Data rows:
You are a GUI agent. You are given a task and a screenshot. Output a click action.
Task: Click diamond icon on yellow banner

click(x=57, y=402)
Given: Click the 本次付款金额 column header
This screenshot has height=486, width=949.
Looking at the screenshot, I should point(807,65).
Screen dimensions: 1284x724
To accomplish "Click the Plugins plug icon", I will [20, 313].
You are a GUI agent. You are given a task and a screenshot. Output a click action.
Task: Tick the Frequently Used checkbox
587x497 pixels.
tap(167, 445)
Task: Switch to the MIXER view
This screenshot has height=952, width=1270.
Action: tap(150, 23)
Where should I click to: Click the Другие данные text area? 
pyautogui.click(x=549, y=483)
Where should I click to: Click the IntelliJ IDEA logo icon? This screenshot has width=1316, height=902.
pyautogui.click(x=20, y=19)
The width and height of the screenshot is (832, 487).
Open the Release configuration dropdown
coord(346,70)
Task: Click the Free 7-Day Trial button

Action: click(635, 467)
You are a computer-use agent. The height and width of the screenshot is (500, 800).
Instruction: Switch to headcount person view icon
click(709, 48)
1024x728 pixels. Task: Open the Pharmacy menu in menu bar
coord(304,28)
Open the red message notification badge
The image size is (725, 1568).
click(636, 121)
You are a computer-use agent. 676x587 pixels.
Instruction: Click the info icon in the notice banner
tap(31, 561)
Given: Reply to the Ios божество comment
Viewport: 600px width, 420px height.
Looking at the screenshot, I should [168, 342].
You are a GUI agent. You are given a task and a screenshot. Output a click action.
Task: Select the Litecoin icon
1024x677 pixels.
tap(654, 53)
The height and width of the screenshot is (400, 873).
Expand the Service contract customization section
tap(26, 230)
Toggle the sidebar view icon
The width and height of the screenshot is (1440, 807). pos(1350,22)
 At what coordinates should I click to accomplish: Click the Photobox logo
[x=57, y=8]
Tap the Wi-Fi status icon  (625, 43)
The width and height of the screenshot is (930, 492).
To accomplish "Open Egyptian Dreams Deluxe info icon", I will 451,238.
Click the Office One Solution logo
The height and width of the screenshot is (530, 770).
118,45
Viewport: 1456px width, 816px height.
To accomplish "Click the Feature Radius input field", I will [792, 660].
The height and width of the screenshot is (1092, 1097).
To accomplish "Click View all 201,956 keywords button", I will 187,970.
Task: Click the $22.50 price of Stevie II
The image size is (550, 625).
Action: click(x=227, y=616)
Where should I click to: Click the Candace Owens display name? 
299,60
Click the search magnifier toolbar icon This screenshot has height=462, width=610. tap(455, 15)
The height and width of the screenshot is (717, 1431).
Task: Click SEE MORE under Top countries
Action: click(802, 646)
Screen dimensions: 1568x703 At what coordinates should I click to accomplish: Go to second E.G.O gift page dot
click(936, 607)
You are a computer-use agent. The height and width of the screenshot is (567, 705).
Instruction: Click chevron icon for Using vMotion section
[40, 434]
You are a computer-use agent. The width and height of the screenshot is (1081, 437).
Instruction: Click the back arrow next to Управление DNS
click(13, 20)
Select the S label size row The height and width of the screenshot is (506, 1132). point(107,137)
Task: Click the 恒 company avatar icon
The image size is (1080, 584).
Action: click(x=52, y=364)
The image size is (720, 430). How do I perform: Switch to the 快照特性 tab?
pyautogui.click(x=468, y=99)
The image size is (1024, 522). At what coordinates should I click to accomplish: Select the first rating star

Given problem: Rewrite the part of the listing that opens with the line containing "The height and width of the screenshot is (400, 873)." and closes with the line containing "I will 187,970.", changing "Wi-Fi" to "Bluetooth" and leaving all else unchanged.

Answer in full:
The height and width of the screenshot is (400, 873).
Expand the Service contract customization section
tap(26, 230)
Toggle the sidebar view icon
The width and height of the screenshot is (1440, 807). pos(1350,22)
 At what coordinates should I click to accomplish: Click the Photobox logo
[x=57, y=8]
Tap the Bluetooth status icon  (625, 43)
The width and height of the screenshot is (930, 492).
To accomplish "Open Egyptian Dreams Deluxe info icon", I will 451,238.
Click the Office One Solution logo
The height and width of the screenshot is (530, 770).
118,45
Viewport: 1456px width, 816px height.
To accomplish "Click the Feature Radius input field", I will [792, 660].
The height and width of the screenshot is (1092, 1097).
To accomplish "Click View all 201,956 keywords button", I will 187,970.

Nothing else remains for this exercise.